Agenda item

Children’s Improvement Plan Transformation Funding

To review the use of £11.49m from the Financial Resilience Reserve which was made available to support resourcing the transformation stage of children’s services.

 

Recommendation

That:

a)    That the contents of this report are noted by the Children and Young People scrutiny committee

 

Minutes:

Rachel Gillott (Service Director Safeguarding and Family Support) gave an overview of the report.

 

On 31 March 2022, Cabinet approved £11.49m Resilience Reserve funding to assist the improvement of Children’s Services. The recommendation was for funding to be allocated in two tranches, the first tranche of £5m and a further tranche of £6.49m have subsequently been released.

 

In respect of interim recruitment, the investment had allowed interim staff to be deployed across a number of areas:

 

a. Additional social work teams to manage the increase in demand during 2022/23

b. Auditors, Improvement Leads and Practice Develop Leads

c. Two additional Heads of Service (Fostering and Quality Assurance)

d. Data and Systems Analyst

e. Additional Independent Reviewing Officers (IROs)

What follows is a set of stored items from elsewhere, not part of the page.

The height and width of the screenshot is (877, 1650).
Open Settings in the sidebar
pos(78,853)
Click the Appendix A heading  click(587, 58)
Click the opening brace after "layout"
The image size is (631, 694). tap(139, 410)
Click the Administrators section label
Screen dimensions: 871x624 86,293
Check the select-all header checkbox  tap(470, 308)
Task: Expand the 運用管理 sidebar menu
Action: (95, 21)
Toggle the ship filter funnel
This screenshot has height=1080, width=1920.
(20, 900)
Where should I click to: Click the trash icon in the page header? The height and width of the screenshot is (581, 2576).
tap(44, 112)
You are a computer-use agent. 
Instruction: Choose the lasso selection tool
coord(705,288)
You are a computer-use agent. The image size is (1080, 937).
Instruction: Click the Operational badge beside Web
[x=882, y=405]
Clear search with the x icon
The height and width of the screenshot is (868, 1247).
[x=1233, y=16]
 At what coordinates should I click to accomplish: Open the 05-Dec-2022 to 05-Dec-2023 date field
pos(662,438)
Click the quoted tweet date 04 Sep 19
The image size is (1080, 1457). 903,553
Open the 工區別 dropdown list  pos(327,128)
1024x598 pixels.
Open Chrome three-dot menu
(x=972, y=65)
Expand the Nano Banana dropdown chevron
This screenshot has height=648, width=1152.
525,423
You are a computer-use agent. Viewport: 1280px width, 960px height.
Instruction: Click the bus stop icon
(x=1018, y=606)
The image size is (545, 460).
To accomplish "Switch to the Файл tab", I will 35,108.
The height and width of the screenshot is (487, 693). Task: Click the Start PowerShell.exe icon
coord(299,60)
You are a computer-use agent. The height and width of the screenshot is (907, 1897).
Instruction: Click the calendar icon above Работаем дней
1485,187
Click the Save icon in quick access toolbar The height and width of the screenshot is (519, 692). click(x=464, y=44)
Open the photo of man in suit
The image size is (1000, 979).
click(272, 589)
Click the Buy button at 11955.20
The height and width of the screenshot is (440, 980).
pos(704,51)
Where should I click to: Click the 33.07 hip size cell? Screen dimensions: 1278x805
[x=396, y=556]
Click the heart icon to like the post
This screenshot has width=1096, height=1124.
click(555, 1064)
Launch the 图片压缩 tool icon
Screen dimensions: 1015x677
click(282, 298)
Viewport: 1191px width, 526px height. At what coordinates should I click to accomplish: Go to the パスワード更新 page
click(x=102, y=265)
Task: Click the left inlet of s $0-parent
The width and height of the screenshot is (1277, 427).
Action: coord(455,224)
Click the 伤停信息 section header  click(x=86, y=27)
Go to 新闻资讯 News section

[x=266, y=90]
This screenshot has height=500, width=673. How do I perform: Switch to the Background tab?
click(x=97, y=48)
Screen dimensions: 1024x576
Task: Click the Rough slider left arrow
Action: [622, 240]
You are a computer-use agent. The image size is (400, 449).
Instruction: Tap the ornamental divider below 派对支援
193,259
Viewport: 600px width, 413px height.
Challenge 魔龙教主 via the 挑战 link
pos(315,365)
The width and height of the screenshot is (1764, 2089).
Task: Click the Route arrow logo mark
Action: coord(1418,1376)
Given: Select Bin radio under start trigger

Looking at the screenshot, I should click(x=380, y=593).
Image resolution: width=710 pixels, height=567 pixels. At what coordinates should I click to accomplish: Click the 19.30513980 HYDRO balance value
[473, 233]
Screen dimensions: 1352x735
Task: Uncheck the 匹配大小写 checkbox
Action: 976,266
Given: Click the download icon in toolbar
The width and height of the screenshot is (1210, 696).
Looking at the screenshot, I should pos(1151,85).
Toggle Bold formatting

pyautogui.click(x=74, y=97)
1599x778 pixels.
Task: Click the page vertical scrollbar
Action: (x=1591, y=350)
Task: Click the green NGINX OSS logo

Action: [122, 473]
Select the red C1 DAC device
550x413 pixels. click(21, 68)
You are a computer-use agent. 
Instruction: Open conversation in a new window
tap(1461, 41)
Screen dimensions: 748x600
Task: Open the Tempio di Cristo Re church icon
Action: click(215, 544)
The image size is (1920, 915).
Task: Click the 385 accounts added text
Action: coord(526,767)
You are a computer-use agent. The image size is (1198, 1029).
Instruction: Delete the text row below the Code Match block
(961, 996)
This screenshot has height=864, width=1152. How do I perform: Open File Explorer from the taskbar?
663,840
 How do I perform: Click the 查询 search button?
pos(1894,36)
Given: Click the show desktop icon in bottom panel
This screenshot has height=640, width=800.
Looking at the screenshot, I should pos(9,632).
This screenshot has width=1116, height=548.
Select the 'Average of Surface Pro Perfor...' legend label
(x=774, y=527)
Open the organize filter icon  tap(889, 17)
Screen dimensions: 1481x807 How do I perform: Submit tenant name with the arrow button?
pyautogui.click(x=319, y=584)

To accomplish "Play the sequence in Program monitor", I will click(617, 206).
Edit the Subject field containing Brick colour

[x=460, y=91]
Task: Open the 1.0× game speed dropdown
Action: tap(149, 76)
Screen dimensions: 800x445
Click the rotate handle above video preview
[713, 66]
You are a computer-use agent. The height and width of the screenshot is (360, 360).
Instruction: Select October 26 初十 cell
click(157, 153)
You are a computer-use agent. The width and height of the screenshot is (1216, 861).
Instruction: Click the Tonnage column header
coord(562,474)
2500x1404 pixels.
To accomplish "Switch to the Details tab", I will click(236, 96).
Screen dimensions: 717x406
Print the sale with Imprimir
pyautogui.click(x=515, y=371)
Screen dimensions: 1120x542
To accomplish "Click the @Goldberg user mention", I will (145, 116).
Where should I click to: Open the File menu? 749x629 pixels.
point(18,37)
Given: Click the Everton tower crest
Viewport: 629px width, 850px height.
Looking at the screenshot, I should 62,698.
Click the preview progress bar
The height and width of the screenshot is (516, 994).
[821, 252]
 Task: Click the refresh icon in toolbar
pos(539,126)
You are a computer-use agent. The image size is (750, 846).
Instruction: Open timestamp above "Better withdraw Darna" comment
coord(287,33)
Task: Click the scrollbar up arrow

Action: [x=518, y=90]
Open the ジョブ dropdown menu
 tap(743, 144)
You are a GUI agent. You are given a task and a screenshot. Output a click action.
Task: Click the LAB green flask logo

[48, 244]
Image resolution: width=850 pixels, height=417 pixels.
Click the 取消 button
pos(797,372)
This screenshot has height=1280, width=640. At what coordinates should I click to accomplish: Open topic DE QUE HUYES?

f. Managing Practitioners across the service

g. Service Managers across the service

h. Additional management and worker capacity in the Multi Agency Safeguarding Hub

i. Funding to scope and implement Trauma Awareness Training being part of the learning offer

j. Scoping and commissioning of Family Group Conferences pending permanent recruitment

 

The remaining £473,000 had been set aside to be carried forward into 2023/24 to enable the continuation of key posts to support the response to Ofsted.

 

The funding had been invaluable to our current improvement journey.

 

The fostering head of service was highlighted as a particularly valuable post and funding had allowed for time and communication between families and foster carers and others that had had a traumatic journey.

 

 

Q: What is the reason for a forecast underspend of £688,337 at the end of the current financial year – is it targeted spending that was not made as planned (ie. the improvement plan not going to the anticipated pace) or costs being less than expected?

 

Q: Some time ago the DCS agreed to provide a category spend list as per the original improvement plan before the additional funding was approved, to compare how the extra money was proposed to be spent and prioritised. Could this please be provided to the committee?

 

The service director assured the Committee she would investigate the category spend list.

 

 

 

Ms Fiona Reid referenced a recommendation made by the Committee to cabinet in relation to family group conferences being introduced by April 2023.

 

The Committee Chair explained to Ms Reid that Cabinet had not approved the recommendation as it had feared the deadline of April was too tight.

 

Ms Reid raised concerns about the number and cost of looked after children in the county and stated that she believed the figure was almost double that of statistical neighbours and represented a significant drain on Council funds, which she felt could potentially be reduced by the introduction of family group conferences. 

 

The service director explained that family group conferencing staffing and job expectations had been established and that spot purchasing through another organisation meant that conferencing would be available as of 1 April 2023.

 

 

Other key points were:

 

Due diligence relating to trauma informed training had been carried out regarding a provider and it was now written into the training programme for all workers.

 

Public Law Outline (PLO) paperwork, which families receive before court proceedings, had been improved following input from families. The input had helped shape a letter that would direct families to guidance and support at the beginning of and during the process.

 

Tess Burgess (Head of Law Children and Families) explained that the Council had relaunched all of its PLO documentation in October 2022, there was a short testing period of the documentation and it was re-reviewed in January 2023. The paperwork was in line with the relaunch of the PLO process that was undertaken by Sir Andrew McFarlane - the President of the family division of the judiciary. The changes coincided with announcement that there would be a push to reduce the number of weeks care proceedings take back down to 26 rather than the current national average of 44 weeks. It was noted that Herefordshire’s average was 19 weeks, which was a top performing figure.

 

 

It was also explained that the government had removed the quota system for capping the number of asylum seeking children within counties. This would likely have an impact on funding and looked after children data within Herefordshire..

 

 

Resolved: The Committee unanimously noted the report.